病的なまでの過度な感情の起伏が感情障害です
気分障害は
感情障害とも呼ばれます。悲しみや喜び・高揚は日常生活で普通に経験する感情であり、それ自体はごく自然な反応です。しかし、悲しみや喜び・高揚が過度に強く、かつ長引き過ぎてる場合は、身体機能を損ない、社会生活や仕事の上でも大きな支障をもたらす恐れがあるため、気分障害と診断されます。
気分障害はうつ状態と躁状態からなります
気分障害には単極性のものと双極性のものがあります。
単極性障害はうつ状態と躁状態のみがそれぞれ表れるもので、主として抑うつを示します。うつ状態を伴わない単極性の躁病は非常にまれです。
双極性障害は、うつ状態と躁状態が交互に現れます。
かなり多くの人にうつ症状が見られます
経済格差の大きい米国では、人口の約17%にあたる人が、医学的な治療が必要なほど重度のうつ病を経験します。そのうち3分の1が慢性うつ病で、その他は正常な気分の状態の間にうつ状態がみられる反復性うつ病です。日本では、以前は人口の0.5%前後の疾病率といわれていましたが、現在では、軽症例も含めれば
10%近くが何らかのうつ症状を有していると考えられます。
年齢・性別・経済力などによって発症率が異なります
気分障害は、性別に関しては女性の方が男性よりも多いと言われています。不思議なことに、生活水準に関しては困窮している家庭よりも中流以上の家庭に多くみられます。また、20~30歳代と50~60歳代に発症のピークがあり、後者を特に
初老期うつ病と呼びます。
気分障害の要因は多岐にわたります
気分障害のはっきりした原因は不明ですが、要因はたくさんあります。
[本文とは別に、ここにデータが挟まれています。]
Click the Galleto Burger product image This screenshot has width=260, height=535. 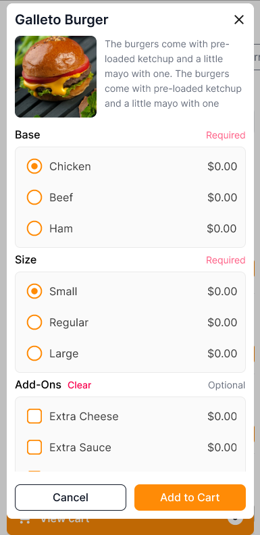click(55, 77)
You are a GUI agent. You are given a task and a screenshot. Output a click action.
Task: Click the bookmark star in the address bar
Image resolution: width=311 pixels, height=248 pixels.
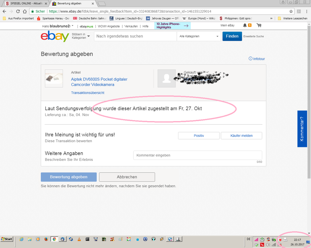290,11

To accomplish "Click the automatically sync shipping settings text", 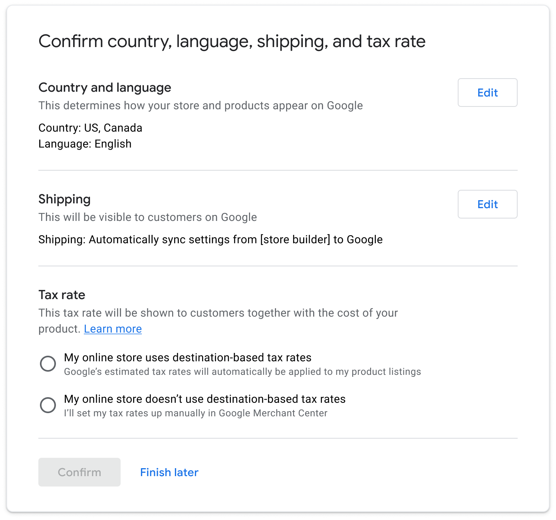I will 210,240.
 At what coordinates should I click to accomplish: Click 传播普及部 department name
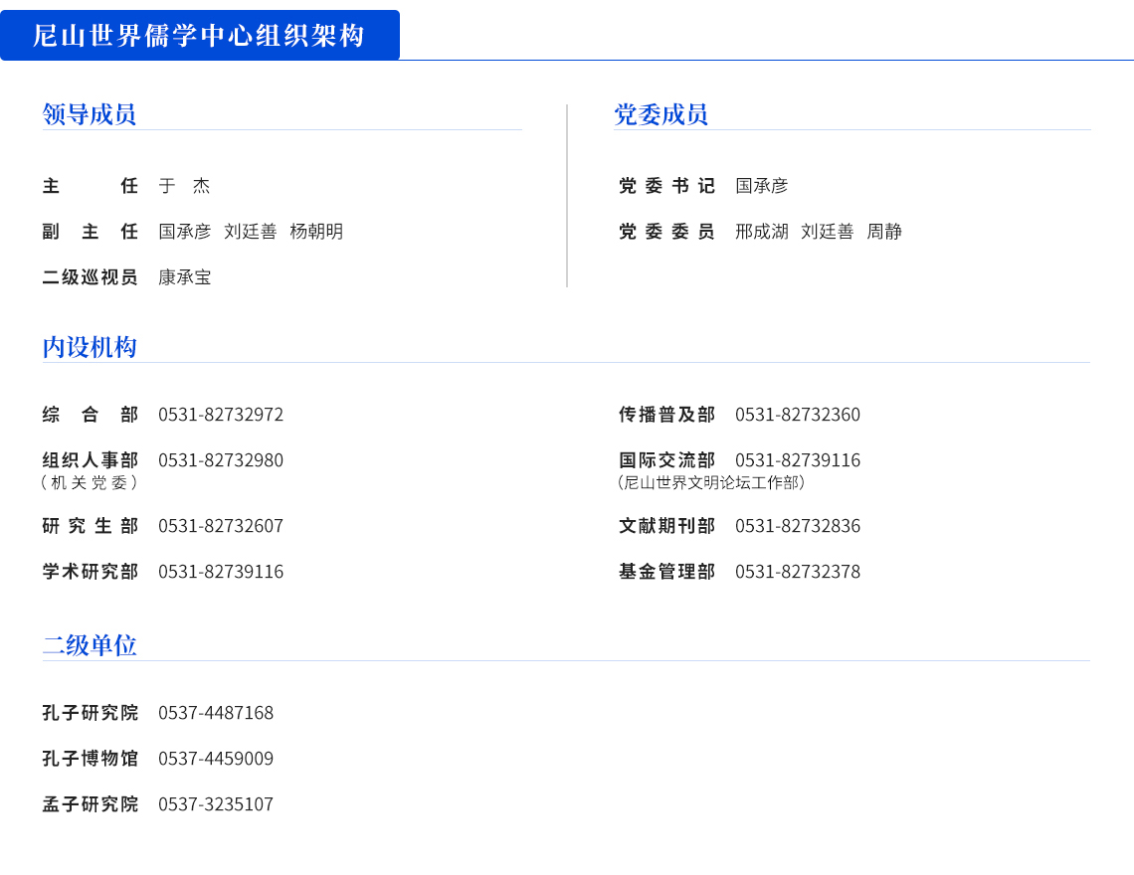point(664,415)
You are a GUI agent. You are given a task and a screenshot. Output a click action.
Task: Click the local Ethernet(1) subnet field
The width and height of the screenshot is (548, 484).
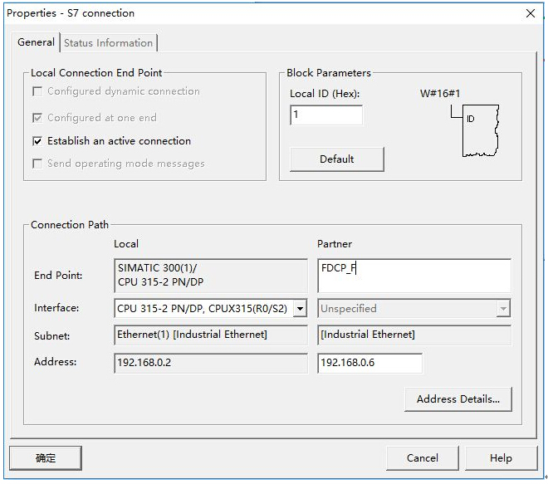click(210, 335)
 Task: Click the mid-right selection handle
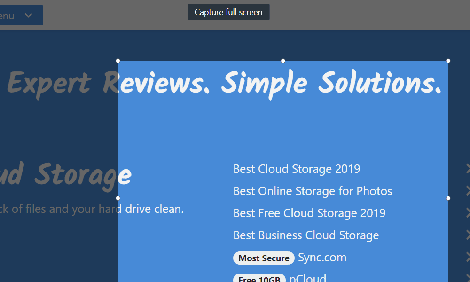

遺伝による場合、薬の副作用として発症する場合、つらい出来事によって発症する場合など、さまざまな要因が考えられます。うつ病は性格的な弱さを反映するものではなく、人格障害や小児期のトラウマ体験、親の育て方の問題によるものでもありません。特に大きなストレスがなくても発症したりすることがあります。
神経伝達物質と気分障害には関連があります
気分障害が起こる原因の1つに、
神経伝達物質であるセロトニンとノルアドレナリンの増減があります。これらの神経伝達物質の増加が躁状態を、減少がうつ状態を引き起こすと考えられています。抗うつ薬は、このセロトニンとノルアドレナリンの量を増やし、脳の活動を活発にして症状を良くしようとするものです。
躁状態とうつ状態は紙の裏表のようなものです
喜ばしいはずのことでうつ状態が出現したり、悲しむべきはずのことで躁状態が出現することがあります。躁状態とうつ状態はどちらも感情の起伏が過度に大きくなった状態であり、表裏一体のものです。ただし、躁病とうつ病とで治療法、特に処方される薬については異なるので注意が必要です。